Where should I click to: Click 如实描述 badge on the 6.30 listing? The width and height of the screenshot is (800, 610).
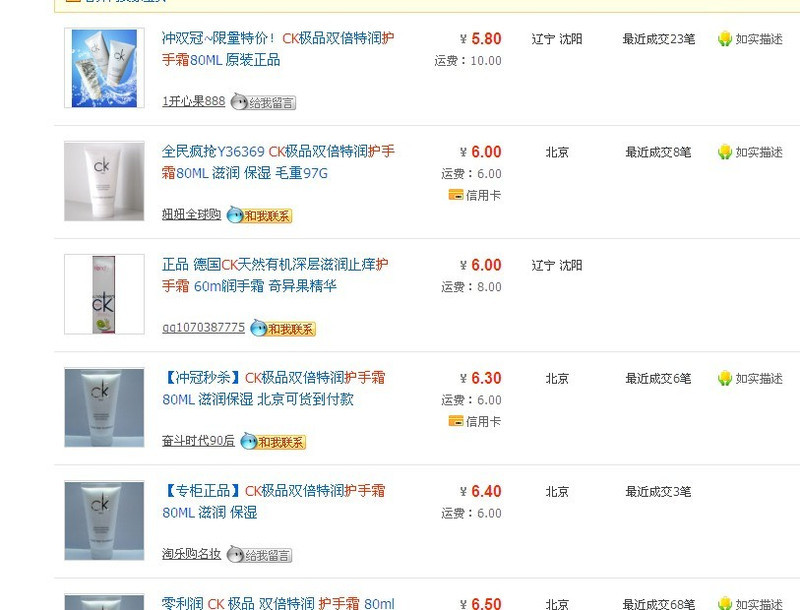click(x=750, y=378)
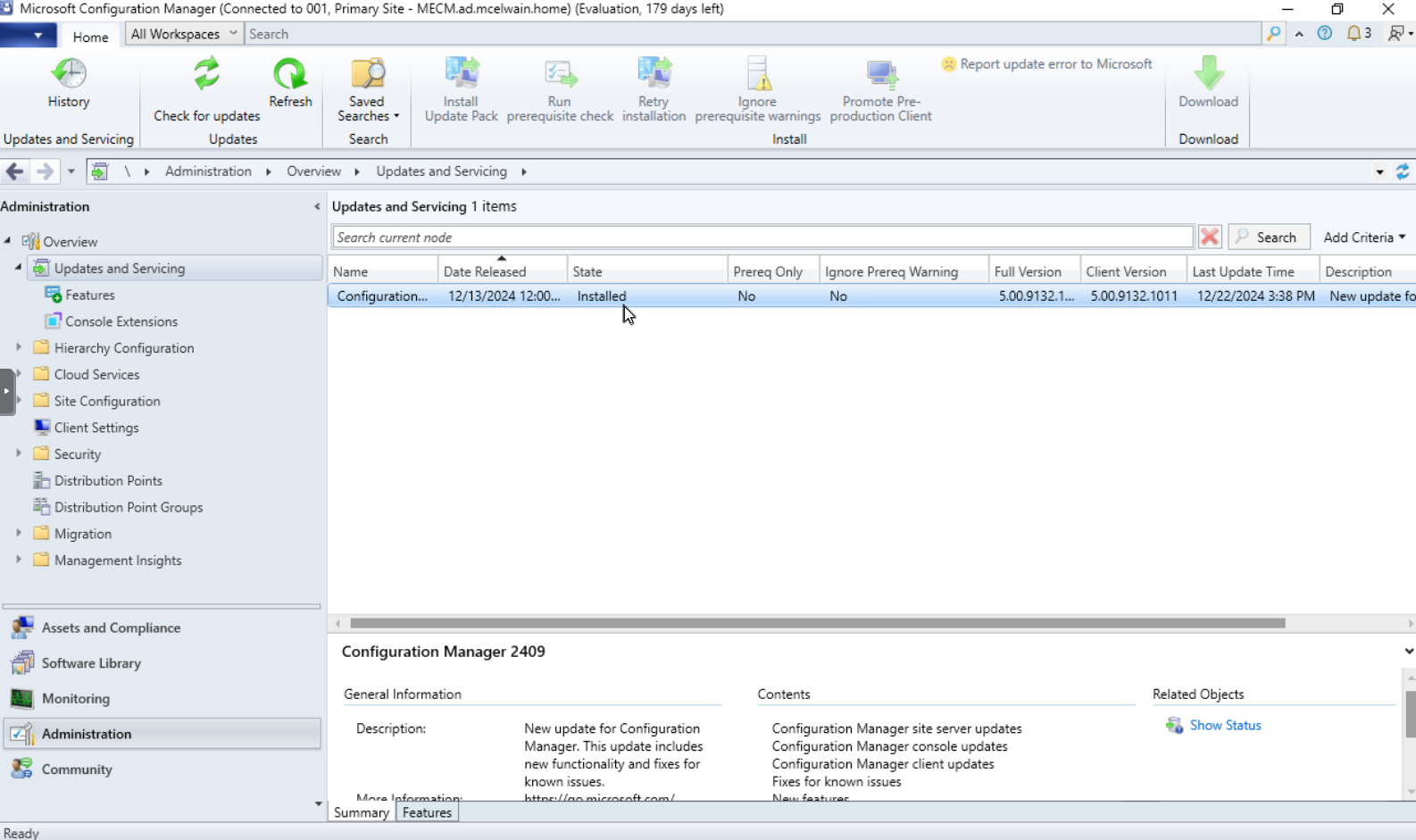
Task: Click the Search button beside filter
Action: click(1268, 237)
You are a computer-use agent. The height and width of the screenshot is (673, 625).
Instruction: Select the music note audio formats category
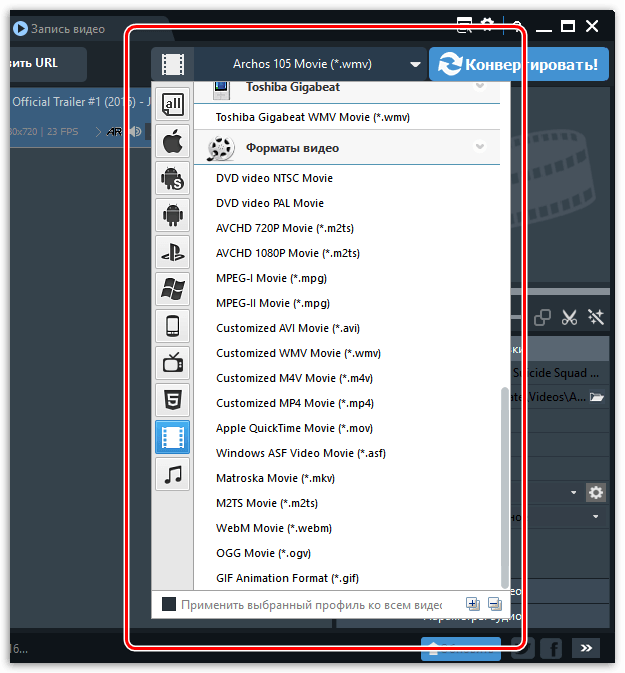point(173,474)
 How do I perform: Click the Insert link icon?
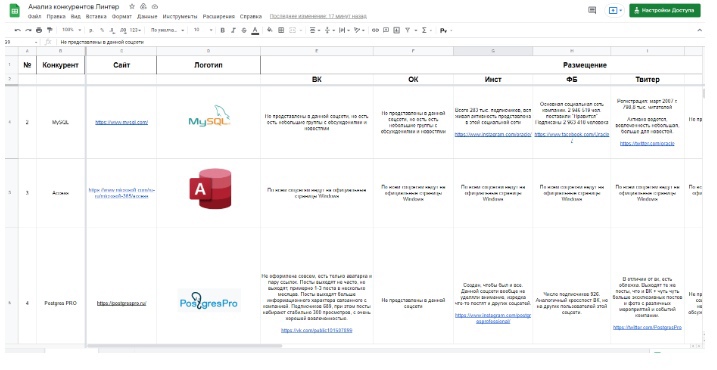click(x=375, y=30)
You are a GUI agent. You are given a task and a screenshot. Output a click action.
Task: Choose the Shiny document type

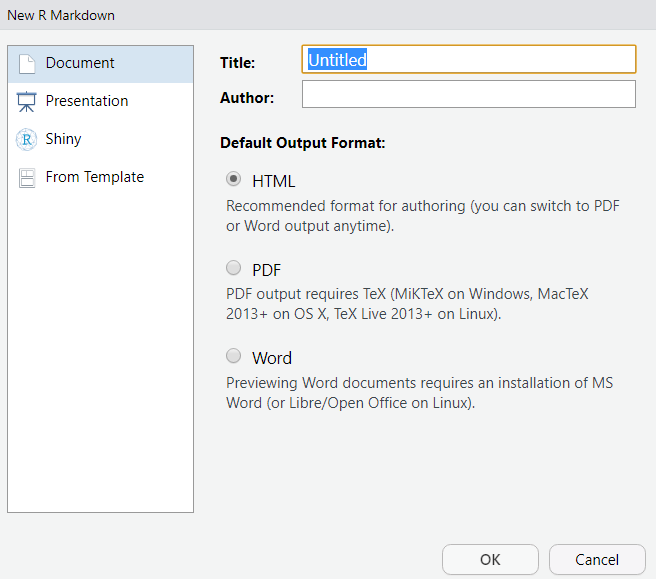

- **What is being asked**
Scan the records above, then copy out each line that mentions "agent".

- **Output**
You are a computer-use agent. The height and width of the screenshot is (673, 625).
You are a GUI agent. You are given a task and a screenshot. Output a click action.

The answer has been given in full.